Clara Cimelli, catalogue du 67e Salon de Montrouge, 2023
À bord, ça tangue et ça hurle dans une joyeuse immédiateté, un désordre jouissif aux mille actions simultanées. Clara Cimelli est la capitaine d’euphoriques paquebots en papier aux bords accidentés. Réalisée à la verticale, au mur, mais plusieurs fois tournée et retournée pendant sa création, la surface d’une œuvre comme Sea Life (2022) ondule au rythme des morceaux de papiers collés au pistolet. Traits de feutres en bout de course, rayures compulsives au stylo BIC, coulures de peinture à la bombe et aplats de vernis donnent naissance à un univers aquatique aux couleurs vives, voire fluorescentes, et à la perspective écrasée. La réalisation dans une forme d’urgence, comme l’attention aux effets bienvenus du hasard, n’empêchent en rien une préparation étudiée. Clara Cimelli réalise systématiquement des croquis qui fixent les grandes lignes des œuvres à venir : thème général, traits de construction et teintes dominantes sont ainsi posés dès le départ.

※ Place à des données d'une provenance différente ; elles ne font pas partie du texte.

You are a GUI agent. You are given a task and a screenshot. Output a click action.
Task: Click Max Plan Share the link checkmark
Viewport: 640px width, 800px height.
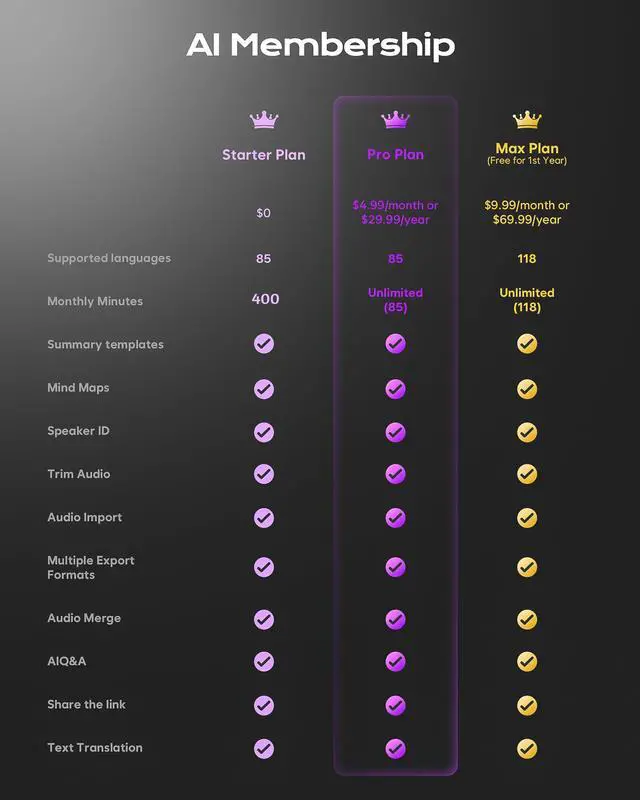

Enfant de la classe moyenne du mitan des années 1990, elle puise pêle-mêle dans les souvenirs qui ont construit son imaginaire – des mercredis d’errance dans les grandes surfaces de banlieue aux vacances familiales en Italie, à courir les musées, les églises et les palazzi. Clara Cimelli en a conservé un amour immodéré de la peinture du Trecento et du Quattrocento, plaçant notamment au panthéon de ses références les fresques siennoises d’Ambrogio Lorenzetti (1338-1339). Quand l’attrait pour l’histoire de l’art rencontre la pop culture, les gargouilles médiévales prennent subitement un air de famille avec Ronald, feu le clown emblématique de la malbouffe mondialisée. Ce grand mélange est à l’origine d’une troupe de personnages plus ou moins monstrueux sans jamais être réellement effrayants, pris dans d’improbables scénarios évoquant le psychédélisme des années 2000.
Souvent, ses compositions en all-over renvoie à un « espace libérateur » dans lequel l’univers de Clara Cimelli se déploie, et où « rien n’est incohérent, tout est possible ». Parcs d’attraction, lieux touristiques et lieux de fête lui permettent de donner visuellement corps à un sentiment d’euphorie qu’elle explore de plus en plus, en lien avec l’importance de la musique dans son œuvre, et à l’échelle de l’environnement. Elle organise par exemple des concerts et conçoit les scénographies au sein du collectif BRIGANDS. Elle réalise également des costumes peints pour les live d’ami·es musicien·nes, sans rechercher une quelconque maîtrise de la couture. Les vêtements qui en résultent sont peints à l’acrylique, à la bombe, recouverts de dessins crochetés à l’épingle à nourrice, parfois pour un usage one-shot.
Dans son approche du costume comme dans ses œuvres sur papier, il y a chez Clara Cimelli une forme de dépense d’énergie en pure perte, conjuguée à l’idée d’un présent éternel, que l’on pourrait rapprocher du concept de Post-Crash Party Music théorisé par l’universitaire Dan Dipiero. Selon lui, une tendance de la pop américaine festive, apparue en réaction à la crise financière de 2008, se distingue par « une célébration frénétique, radicale, nihiliste du temps présent, une fête qui dure indéfiniment et qui est aussi l’ultime fête (avant la fin du monde).1»
1.Dan Dipiero, « Danser jusqu’à l’effondrement. La pop festive de l’après-crise », trad. Julie Ghibaudo et Guillaume Heuguet, Audimat, n°13, mai 2020, p. 14.